:: Texto citado

O João Sintra levou 5 anos a sonhar com o Pacific Crest Trail (PCT), na costa oeste dos EUA. No final de maio, fez-se ao caminho, e tem sido fascinante acompanhar o seu progresso através do Instagram, onde o enfermeiro de 33 anos tem se esforçado por fazer um resumo de cada dia a avançar pelas florestas, montanhas e desertos do mítico trilho. Os desafios físicos e logísticos são evidentes (a começar pela alarmante escassez de pontos de água ao longo de certas partes do trilho), assim como o seu entusiasmo com as paisagens e pessoas com que já se cruzou nesta aventura, ligada a uma campanha solidária que reverte para a Liga Portuguesa Contra o Cancro (e para a qual já conseguiu angariar mais de 500 euros).
No final da semana passada, quando já tinha completado 1/5 da sua enorme viagem a pé, pedimos ao João que nos falasse sobre o seu estado de espírito, agora que está a concretizar o seu sonho. Transcrevemos as suas respostas abaixo.
Para começar, podes dizer-nos em que ponto da tua longa caminhada estás, e se corresponde ao que tinhas planeado até aqui?
João Sintra: Acabei de completar parte sul da Califórnia. Cheguei agora à pequena cidade de Tehachapi, ou seja equivale a 1/5 percorrido do Pacific Crest Trail. Eu e os meus companheiros de trilho fizemos um dia zero aqui, para tentar restabelecer todas as energias, beber e comer o máximo que conseguirmos e vamos retomar o caminho ainda hoje, em direção às sierras, que é a próxima grande secção.
O caminho não vai a lado nenhum. Não há problema nenhum de termos de parar se tivermos que parar ou reconhecer que temos de fazer mais paragens.
Se pudesses mudar alguma coisa ao nível do planeamento, agora que estás aí, o que seria?

::::

Problema curto 1: Indica se cada afirmação está de acordo com o texto sobre o João Sintra. Responde sim ou não e cita as palavras do texto que o decidem. (a) O João Sintra é enfermeiro e tem 33 anos. (b) A campanha solidária reverte para a Cruz Vermelha. (c) Em Tehachapi, o João e os companheiros fizeram um dia zero.
Problema curto 2: Repete a passagem do texto sobre o João Sintra entre "Para começar, podes" e "fazer mais paragens.", inclusive.
Problema curto 3:
Responde a estas perguntas com base no texto sobre o João Sintra.
(a) Durante quantos anos sonhou o João com o Pacific Crest Trail?
(b) Quanto dinheiro já angariou para a campanha solidária?
(c) Qual é a próxima grande secção do caminho depois de Tehachapi?
Este material não tem qualquer relação com o texto.

:: Informação fornecida

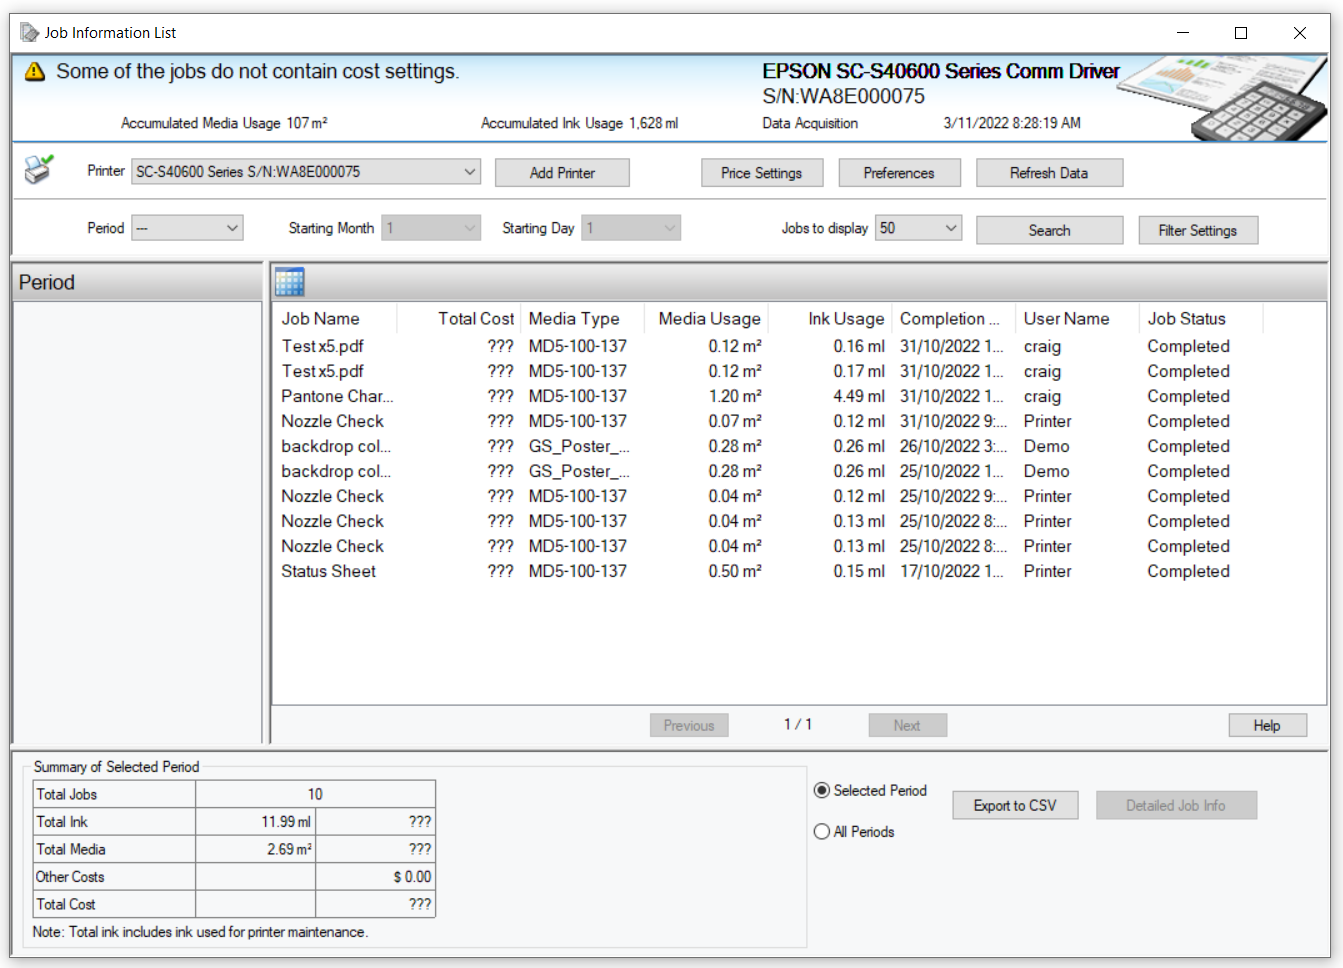This screenshot has height=968, width=1343.
Task: Open Filter Settings
Action: pos(1198,229)
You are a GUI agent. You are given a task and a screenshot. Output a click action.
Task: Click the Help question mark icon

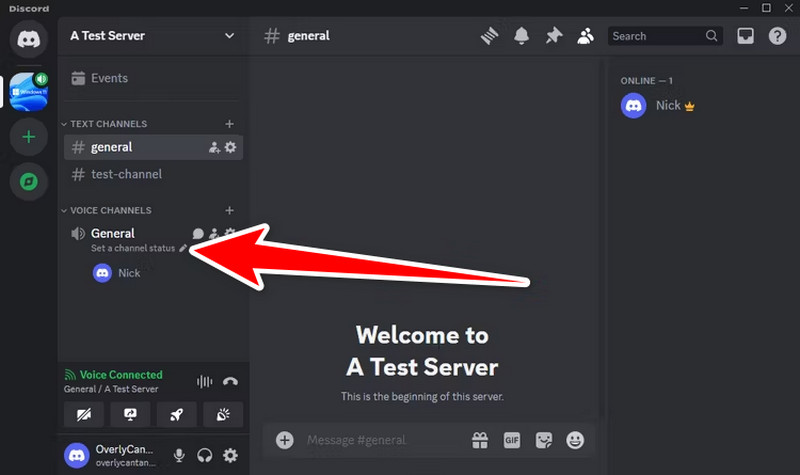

::::

Resultado da tarefa 1:
(a) Sim: "o enfermeiro de 33 anos"
(b) Não: "uma campanha solidária que reverte para a Liga Portuguesa Contra o Cancro"
(c) Sim: "Eu e os meus companheiros de trilho fizemos um dia zero aqui"

Resultado da tarefa 2:
Para começar, podes dizer-nos em que ponto da tua longa caminhada estás, e se corresponde ao que tinhas planeado até aqui?
João Sintra: Acabei de completar parte sul da Califórnia. Cheguei agora à pequena cidade de Tehachapi, ou seja equivale a 1/5 percorrido do Pacific Crest Trail. Eu e os meus companheiros de trilho fizemos um dia zero aqui, para tentar restabelecer todas as energias, beber e comer o máximo que conseguirmos e vamos retomar o caminho ainda hoje, em direção às sierras, que é a próxima grande secção.
O caminho não vai a lado nenhum. Não há problema nenhum de termos de parar se tivermos que parar ou reconhecer que temos de fazer mais paragens.

Resultado da tarefa 3:
(a) Durante 5 anos.
(b) Mais de 500 euros.
(c) As sierras.